-
Notifications
You must be signed in to change notification settings - Fork 264
Description
Hello, I am deploying MMseqs on Databricks for data pipelining work, and ran into an issue while testing the "linclust" function (separated out easy-linclust for testing). The test dataset is Uniref50 [https://www.uniprot.org/uniref?query=%28identity%3A0.5%29].
When running on the current release (cf9e9f2), clustering failed on the fwbw alignment step (shortened logging below).
I then pinned to release version 17 (b804fbe) and the function performed as normal, indicating that there is an issue with the new fwbw alignment step when processing Uniref50.
For now I can continue using a pinned version, but this would be good to resolve in the future.
NOTE: After a number of tries, the current version succeeded a couple times, indicating a random error. Majority of tests hit the alignment error.

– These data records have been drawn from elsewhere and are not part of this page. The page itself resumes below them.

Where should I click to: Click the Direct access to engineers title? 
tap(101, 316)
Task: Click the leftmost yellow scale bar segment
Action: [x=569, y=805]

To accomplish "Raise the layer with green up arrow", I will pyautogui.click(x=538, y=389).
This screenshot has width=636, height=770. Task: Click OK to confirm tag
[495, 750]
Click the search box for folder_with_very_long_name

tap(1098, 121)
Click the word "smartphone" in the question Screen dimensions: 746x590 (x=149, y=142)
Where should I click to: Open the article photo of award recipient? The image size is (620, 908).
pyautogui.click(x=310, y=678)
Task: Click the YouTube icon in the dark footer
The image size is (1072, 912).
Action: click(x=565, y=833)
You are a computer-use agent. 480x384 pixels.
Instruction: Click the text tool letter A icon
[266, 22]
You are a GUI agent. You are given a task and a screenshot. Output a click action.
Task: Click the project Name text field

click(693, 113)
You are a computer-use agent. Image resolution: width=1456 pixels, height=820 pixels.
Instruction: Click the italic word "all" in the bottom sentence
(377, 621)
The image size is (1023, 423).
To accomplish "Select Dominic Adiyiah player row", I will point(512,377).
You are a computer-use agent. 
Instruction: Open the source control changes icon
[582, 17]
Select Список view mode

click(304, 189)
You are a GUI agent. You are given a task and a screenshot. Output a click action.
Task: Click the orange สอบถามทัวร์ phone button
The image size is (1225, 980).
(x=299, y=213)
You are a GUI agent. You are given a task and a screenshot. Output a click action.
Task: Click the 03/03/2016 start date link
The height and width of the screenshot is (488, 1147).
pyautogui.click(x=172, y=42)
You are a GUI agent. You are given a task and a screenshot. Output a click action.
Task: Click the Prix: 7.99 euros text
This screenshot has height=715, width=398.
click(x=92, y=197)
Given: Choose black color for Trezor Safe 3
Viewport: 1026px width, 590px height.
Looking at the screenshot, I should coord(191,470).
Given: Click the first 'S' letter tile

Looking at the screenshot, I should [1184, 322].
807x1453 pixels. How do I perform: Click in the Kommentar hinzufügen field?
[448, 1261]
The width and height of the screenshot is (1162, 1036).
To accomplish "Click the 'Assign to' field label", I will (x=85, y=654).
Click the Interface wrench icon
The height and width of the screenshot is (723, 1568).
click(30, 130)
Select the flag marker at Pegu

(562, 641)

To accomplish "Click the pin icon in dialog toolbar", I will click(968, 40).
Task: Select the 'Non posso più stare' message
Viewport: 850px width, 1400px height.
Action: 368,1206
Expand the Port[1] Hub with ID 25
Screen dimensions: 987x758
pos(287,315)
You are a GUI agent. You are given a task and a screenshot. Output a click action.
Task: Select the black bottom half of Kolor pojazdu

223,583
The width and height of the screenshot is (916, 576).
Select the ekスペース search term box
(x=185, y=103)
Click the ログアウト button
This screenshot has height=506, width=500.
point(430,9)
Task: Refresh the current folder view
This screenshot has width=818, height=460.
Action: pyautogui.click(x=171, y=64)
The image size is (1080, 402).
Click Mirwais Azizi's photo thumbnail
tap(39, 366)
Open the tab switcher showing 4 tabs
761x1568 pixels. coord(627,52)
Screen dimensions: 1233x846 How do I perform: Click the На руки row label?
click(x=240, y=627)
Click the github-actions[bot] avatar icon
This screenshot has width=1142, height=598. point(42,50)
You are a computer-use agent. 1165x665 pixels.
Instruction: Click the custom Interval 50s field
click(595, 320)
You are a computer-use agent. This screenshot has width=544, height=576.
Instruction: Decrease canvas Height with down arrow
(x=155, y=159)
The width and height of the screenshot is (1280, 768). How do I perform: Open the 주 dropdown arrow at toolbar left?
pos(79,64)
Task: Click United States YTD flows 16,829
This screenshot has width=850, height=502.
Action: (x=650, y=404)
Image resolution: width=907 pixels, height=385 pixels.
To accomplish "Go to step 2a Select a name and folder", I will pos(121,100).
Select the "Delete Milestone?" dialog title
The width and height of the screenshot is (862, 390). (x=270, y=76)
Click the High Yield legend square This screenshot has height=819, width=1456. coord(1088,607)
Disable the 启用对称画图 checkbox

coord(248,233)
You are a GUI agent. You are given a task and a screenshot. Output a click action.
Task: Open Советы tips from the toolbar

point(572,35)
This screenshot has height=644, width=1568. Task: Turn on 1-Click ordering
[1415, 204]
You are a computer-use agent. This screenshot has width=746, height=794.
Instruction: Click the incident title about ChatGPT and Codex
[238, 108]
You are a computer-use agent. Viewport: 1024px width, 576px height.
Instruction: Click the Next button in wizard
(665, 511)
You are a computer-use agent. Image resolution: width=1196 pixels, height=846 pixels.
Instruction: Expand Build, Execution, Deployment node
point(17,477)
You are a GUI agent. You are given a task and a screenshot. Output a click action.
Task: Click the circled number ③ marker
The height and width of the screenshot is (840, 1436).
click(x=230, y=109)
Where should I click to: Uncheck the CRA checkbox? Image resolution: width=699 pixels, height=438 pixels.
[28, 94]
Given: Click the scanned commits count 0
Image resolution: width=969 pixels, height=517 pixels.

Code (personal paths removed)
mmseqs createdb uniref50.fasta uniref50_db
mmseqs linclust uniref50_db uniref50_clusters tmpA --min-seq-id 0.5 -c 0.5 --similarity-type 2 --cov-mode 1
mmseqs createtsv uniref50_db uniref50_db uniref50_clusters uniref50_clusters.tsv
Logs (config and error)
MMseqs Version: cf9e9f2605b15436eea129dc42961ec411e57af4
Cluster mode 0
Max connected component depth 1000
Similarity type 2
Threads 32
Compressed 0
Verbosity 3
Weight file name
Cluster Weight threshold 0.9
Set mode false
Substitution matrix aa:blosum62.out,nucl:nucleotide.out
Add backtrace false
Alignment mode 2
Alignment mode 0
Allow wrapped scoring false
E-value threshold 0.001
Seq. id. threshold 0.5
Min alignment length 0
Seq. id. mode 0
Alternative alignments 0
Coverage threshold 0.5
Coverage mode 1
Max sequence length 65535
Compositional bias 1
Compositional bias scale 1
Max reject 2147483647
Max accept 2147483647
Include identical seq. id. false
Preload mode 0
Pseudo count a substitution:1.100,context:1.400
Pseudo count b substitution:4.100,context:5.800
Score bias 0
Realign hits false
Realign score bias -0.2
Realign max seqs 2147483647
Correlation score weight 0
Gap open cost aa:11,nucl:5
Gap extension cost aa:1,nucl:2
Zdrop 40
Alphabet size aa:21,nucl:5
k-mers per sequence 21
Spaced k-mers 0
Spaced k-mer pattern
Scale k-mers per sequence aa:0.000,nucl:0.200
Adjust k-mer length false
Mask residues 0
Mask residues probability 0.9
Mask lower case residues 0
Mask lower letter repeating N times 0
k-mer length 0
Shift hash 67
Split memory limit 0
Include only extendable false
Skip repeating k-mers false
Rescore mode 0
Remove hits by seq. id. and coverage false
Sort results 0
Remove temporary files false
Force restart with latest tmp false
MPI runner
Compute score and coverage
Query database size: 48398278 type: Aminoacid
Target database size: 48398278 type: Aminoacid
Calculation of alignments
r.word: 2
bests_reverse.first.score: 14565
r.score1: 14563
Score of forward/backward SW differ. This should not happen.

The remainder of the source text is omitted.